The impact of illegal abortion on women’s health in the Middle East and North Africa is understudied; reliable data are limited or non-existent because where abortion is illegal, data are not collected. The Occupied Palestinian Territories are often absent from official statistics, as they are not formally recognised as a State….

Wars and displacement in the MENA region contribute to high levels of maternal deaths (including unsafe abortions). The Fragile States Index, produced by the Fund for Peace, currently places five MENA countries (Afghanistan, Iraq, Sudan, Syria, and Yemen) on “very high alert” or “high alert”.

Most abortion laws in the region are punitive and were promulgated during the colonial period, when French and British regimes supported patriarchal policies to increase the population. As colonial laws criminalising abortion became entrenched in society, legal and medical services for women needing abortions have remained restricted.


– Regardless of profound values and beliefs in MENA region related to sexual relations and
abortion, it is a fact that many women are sexually active, whether married or not, and that both pregnancy and abortion are part of women’s experiences. The prevention of unwanted pregnancy and the provision of safe abortions are equally important for meeting the reproductive health needs of women in the various stages of their reproductive life and achieve all indicators of SDG3 and SDG5.

– A general recommendation for addressing women’s need for safe abortion in the MENA region is to
acknowledge that not addressing these needs has a negative impact on the health and well-being of women and their families, economic productivity and public budgets. Donors and other policy makers should encourage holistic interventions that address both access to contraception and safe abortion as part of an integrated reproductive health service delivery, which requires skilled, equipped and incentivised public and private health care providers and well-functioning systems. Such efforts to improve women’s reproductive health cannot succeed in the long term without addressing underlying causes as well, such as gender inequality and social vulnerability.

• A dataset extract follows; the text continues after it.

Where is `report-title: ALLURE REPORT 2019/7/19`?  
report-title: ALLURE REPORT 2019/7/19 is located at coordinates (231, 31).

– Expand scientific research to expand safe abortion options, such as:
• Expand on methods that can be used both as contraception and for medical abortion, and
• Provide early medical abortion methods that can be obtained from pharmacies and other
providers for use at home.

– Design programmes that are needs-driven, rights-based, community-based, youth-friendly, and include both males and females.

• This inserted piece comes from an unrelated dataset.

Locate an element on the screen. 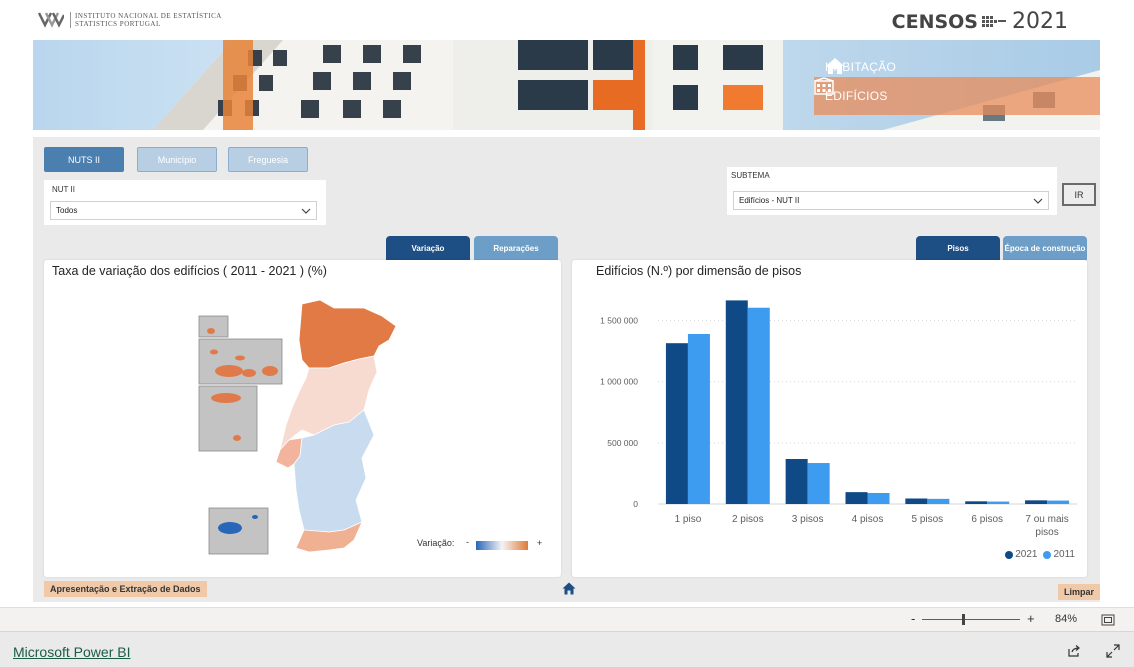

– Apply the core principles of harm reduction:
• Neutrality: Health professionals and others should focus on people’s sexual and reproductive health needs in the MENA region in a non-judgmental way.
• Humanism: Every woman, irrespective of age, religion, sexual orientation, race, socio-economic status, disability or HIV status, should be treated with dignity and respect regardless of her choices.
• Pragmatism: Accepting that women in the MENA region, young and old, will seek access to contraception or abortion regardless of laws, regulations or culture because women’s need to control their fertility is part of their lives.

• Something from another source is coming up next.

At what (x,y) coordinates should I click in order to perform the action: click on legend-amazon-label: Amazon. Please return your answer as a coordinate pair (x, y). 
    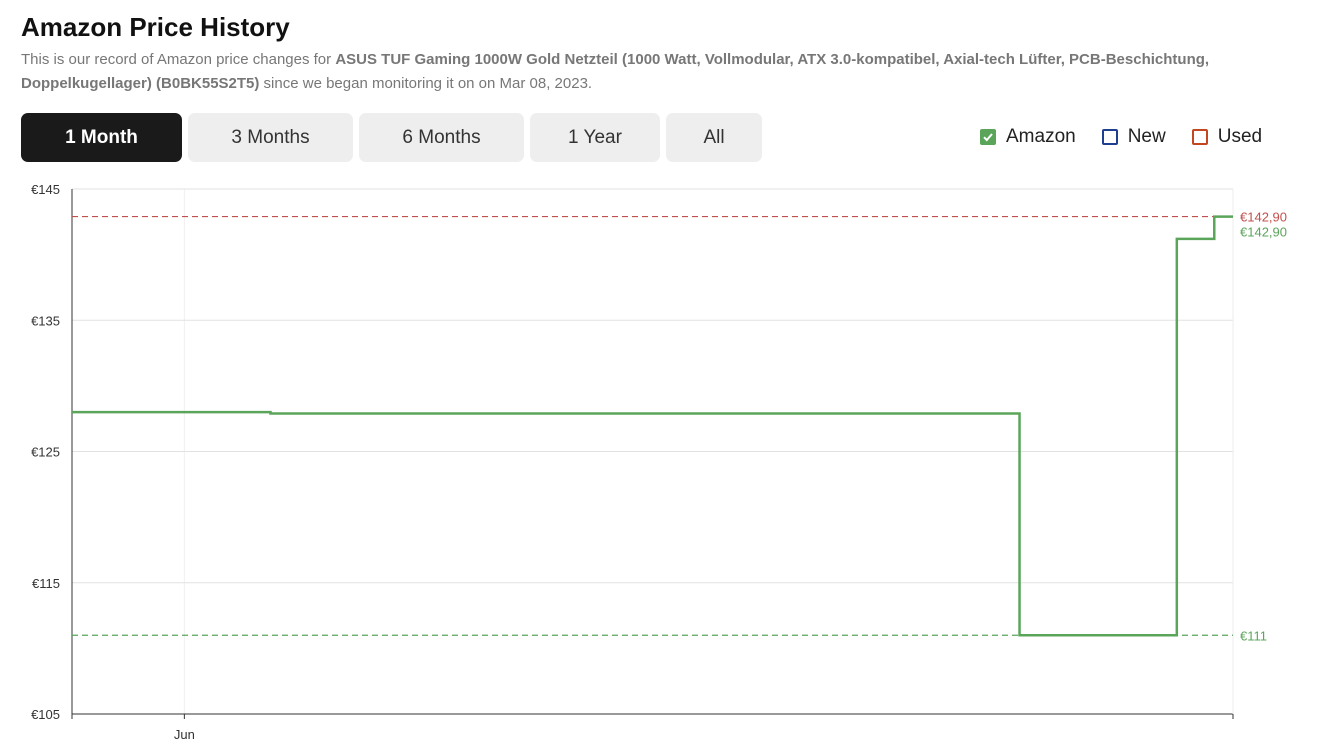
    Looking at the image, I should click on (1041, 136).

1. Every individual has the right to decide freely and responsibly – without discrimination, coercion and violence – the number, spacing and timing of their children, and to have the information and means to do so, and the right to attain the highest standard of sexual and reproductive health (ICPD 1994).
2. In 2015, Beji Essebsi, then president of Tunisia, signed the protocol, but Tunisia did not ratify it until 2018, and laws have yet to be harmonized according to its principles. Sudan has signed but not ratified it. Algeria officially ratified the protocol in 2016, but its application is problematic, as abortion in the cases indicated above is not considered a human right under the country’s laws. Mauritania ratified the protocol in 2005, but it has not changed its laws. Abortion in Mauritania is still criminalised under Article 293 of the Penal Code. Egypt, Morocco, and Libya have neither signed nor ratified the protocol.